**Provided entries**
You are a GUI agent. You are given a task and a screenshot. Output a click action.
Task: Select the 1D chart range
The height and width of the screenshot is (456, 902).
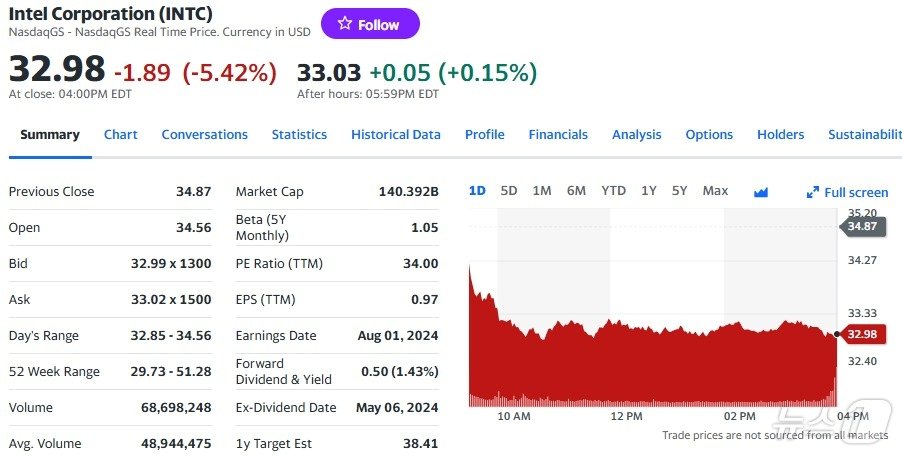click(477, 191)
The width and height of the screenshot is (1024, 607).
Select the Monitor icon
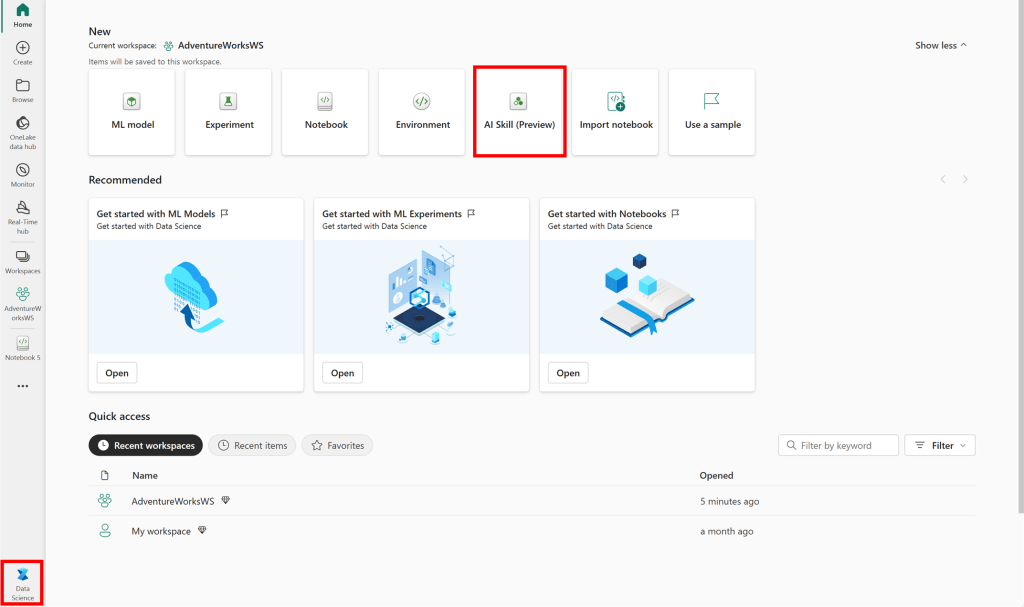point(21,171)
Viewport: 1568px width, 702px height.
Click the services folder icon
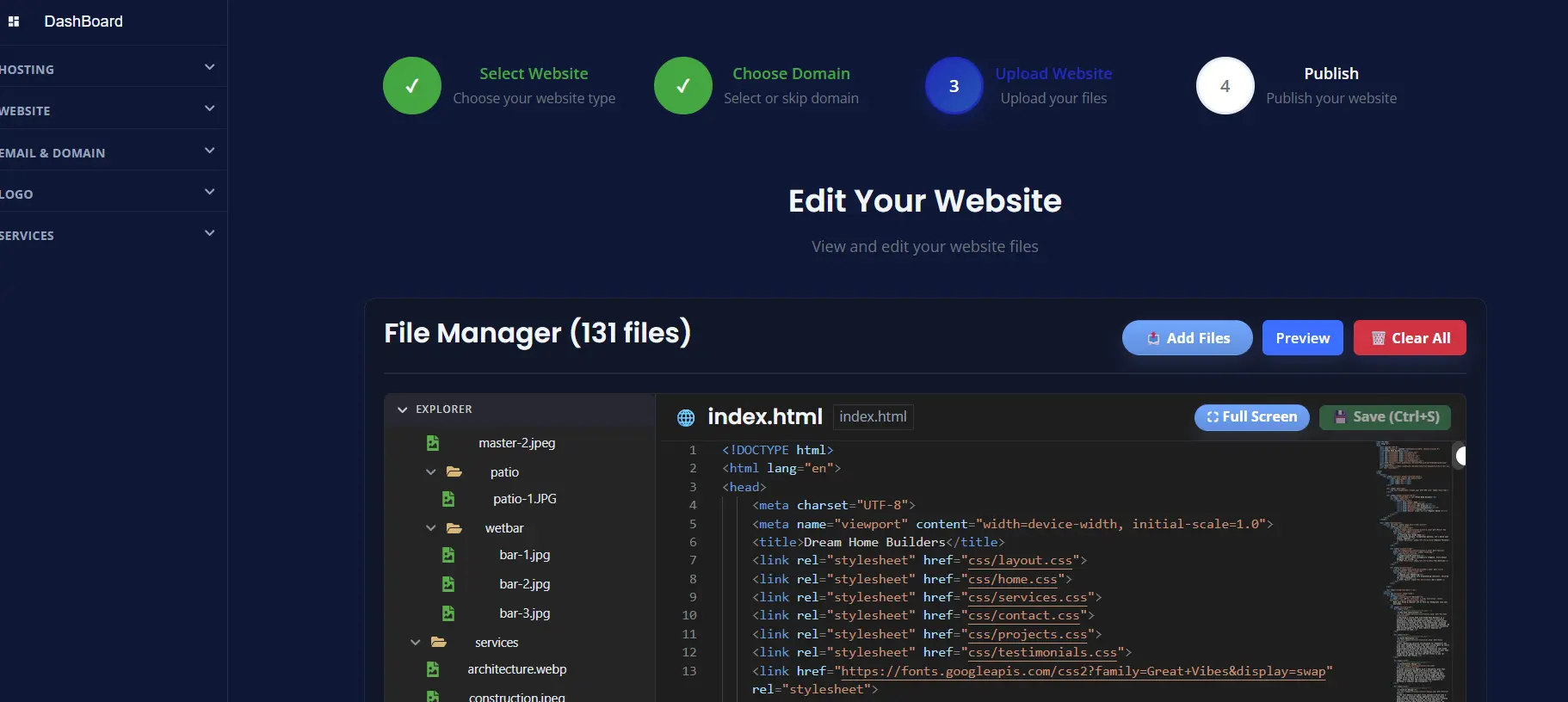[x=439, y=643]
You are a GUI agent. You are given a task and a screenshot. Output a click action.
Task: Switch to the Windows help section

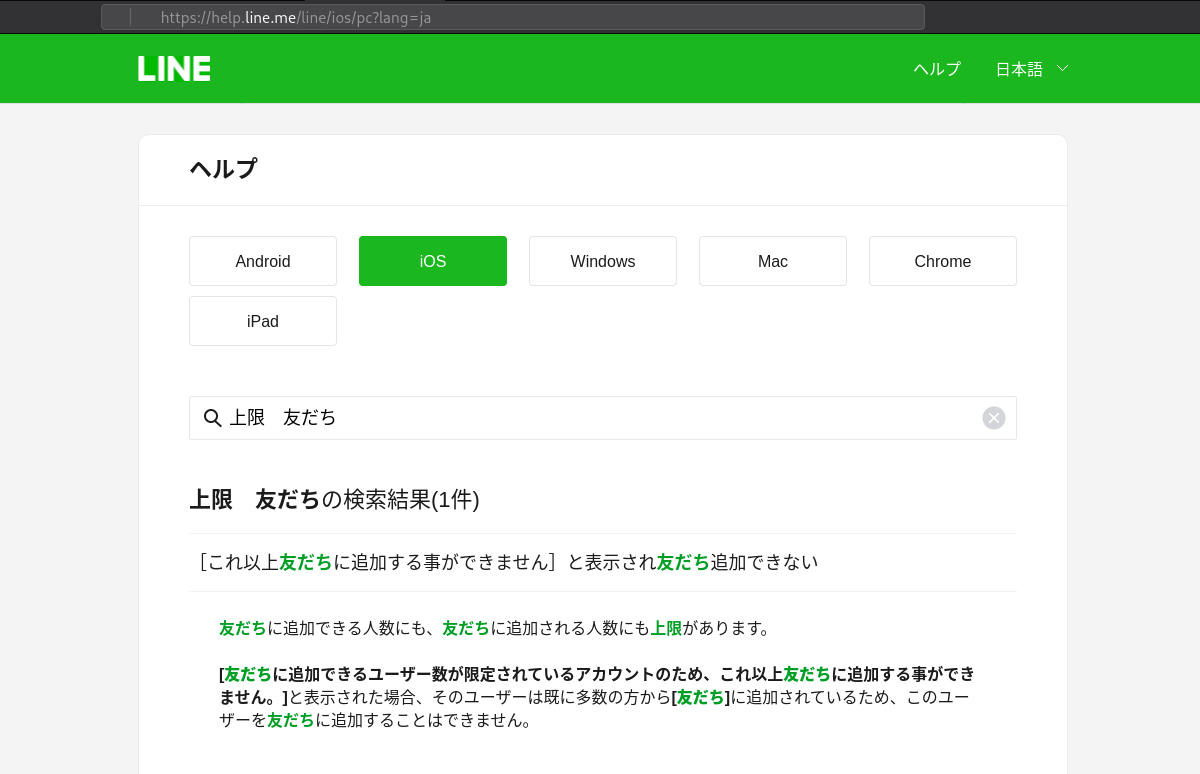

**Task details**
Please set down only the lines from the one containing "Viewport: 1568px width, 702px height." through the end of the entries, exactly as they stand, both ends included and with no pictures.

**Written solution**
Viewport: 1568px width, 702px height.
Click the services folder icon
[x=439, y=643]
You are a GUI agent. You are given a task and a screenshot. Output a click action.
Task: Switch to the Windows help section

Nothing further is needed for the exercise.